------ Dataset entries

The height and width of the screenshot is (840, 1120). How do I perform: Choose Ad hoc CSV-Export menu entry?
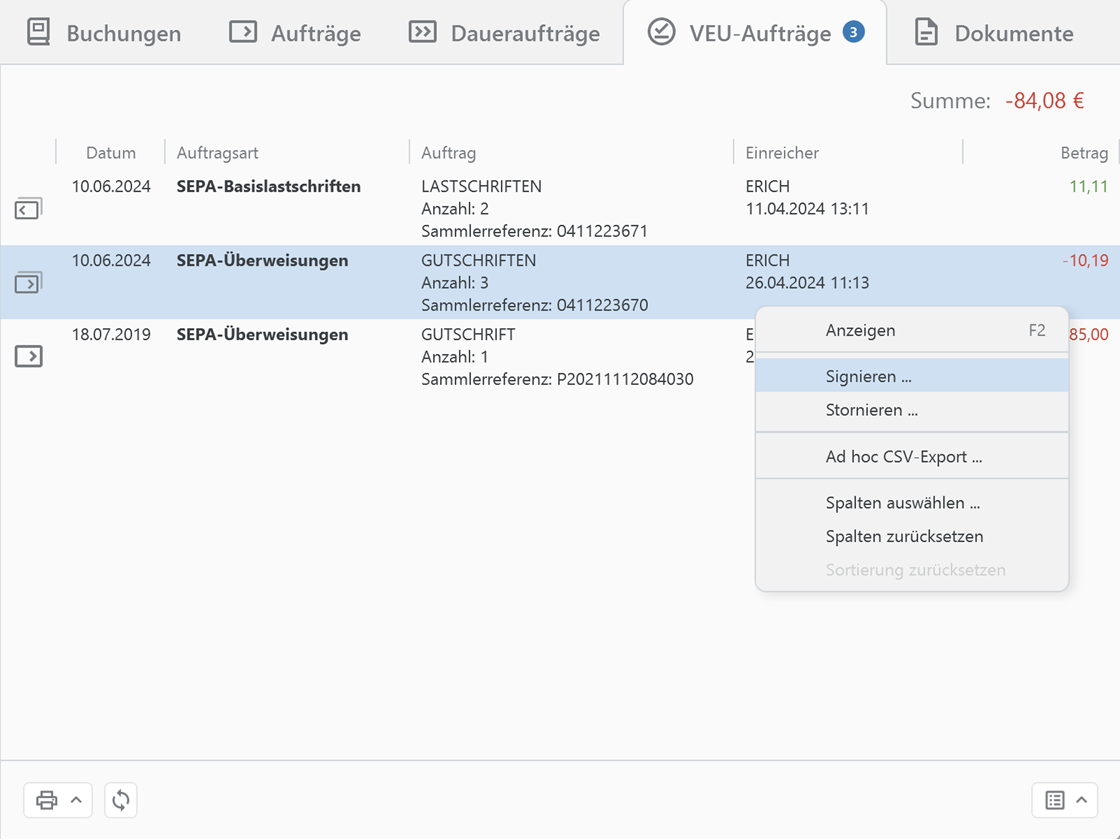tap(903, 457)

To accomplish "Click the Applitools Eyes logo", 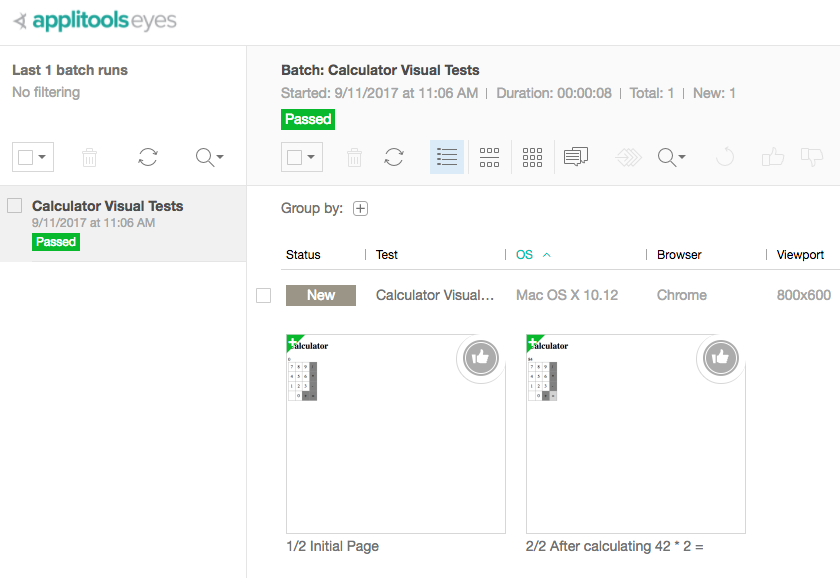I will click(95, 21).
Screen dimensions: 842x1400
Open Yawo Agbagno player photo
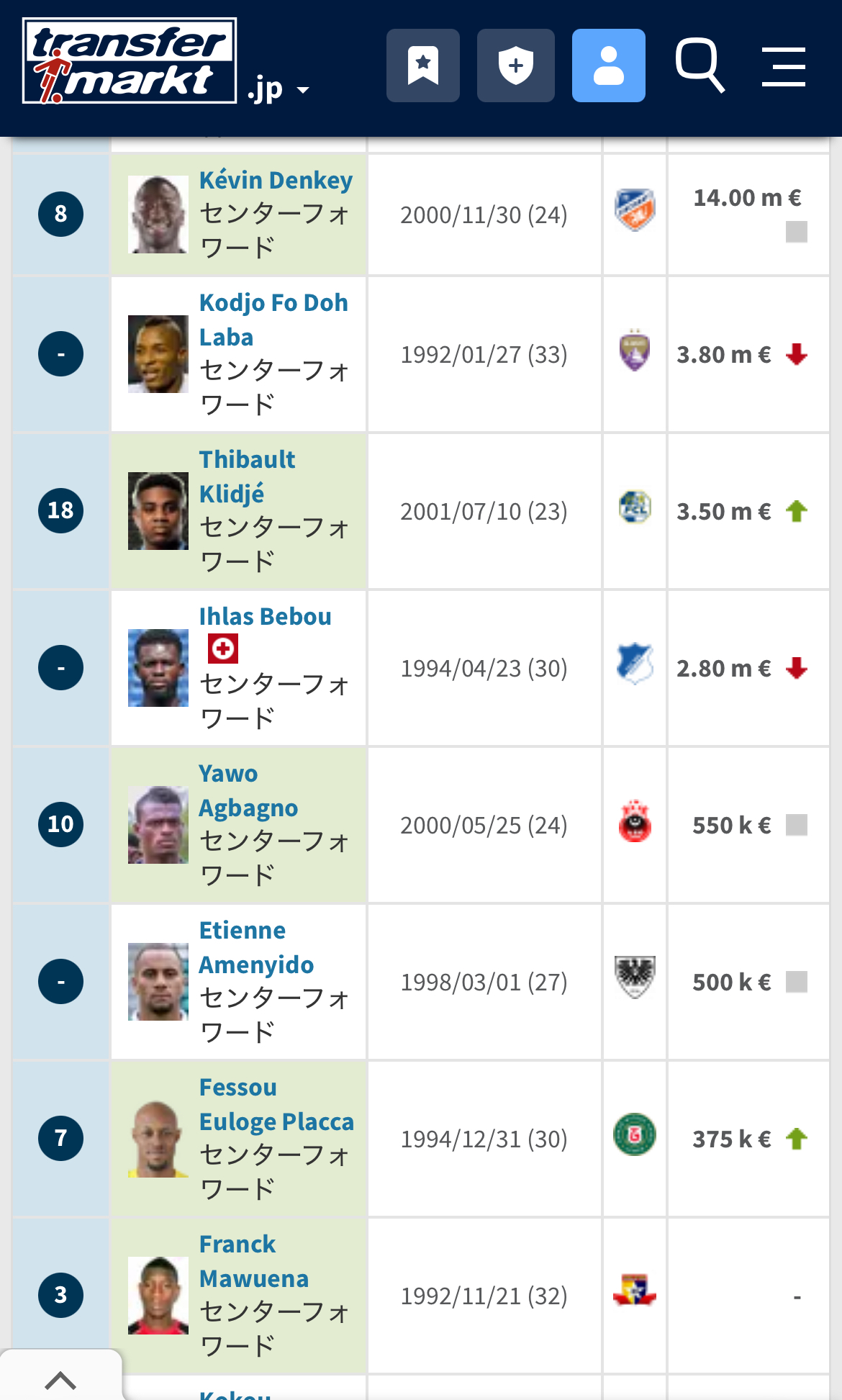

------------

● Exercise goal:
Go to the line that contains "Screen dimensions: 842x1400" and copy it and every line after it through the end of the entries, exactly, without the pictures.

● Answer section:
Screen dimensions: 842x1400
Open Yawo Agbagno player photo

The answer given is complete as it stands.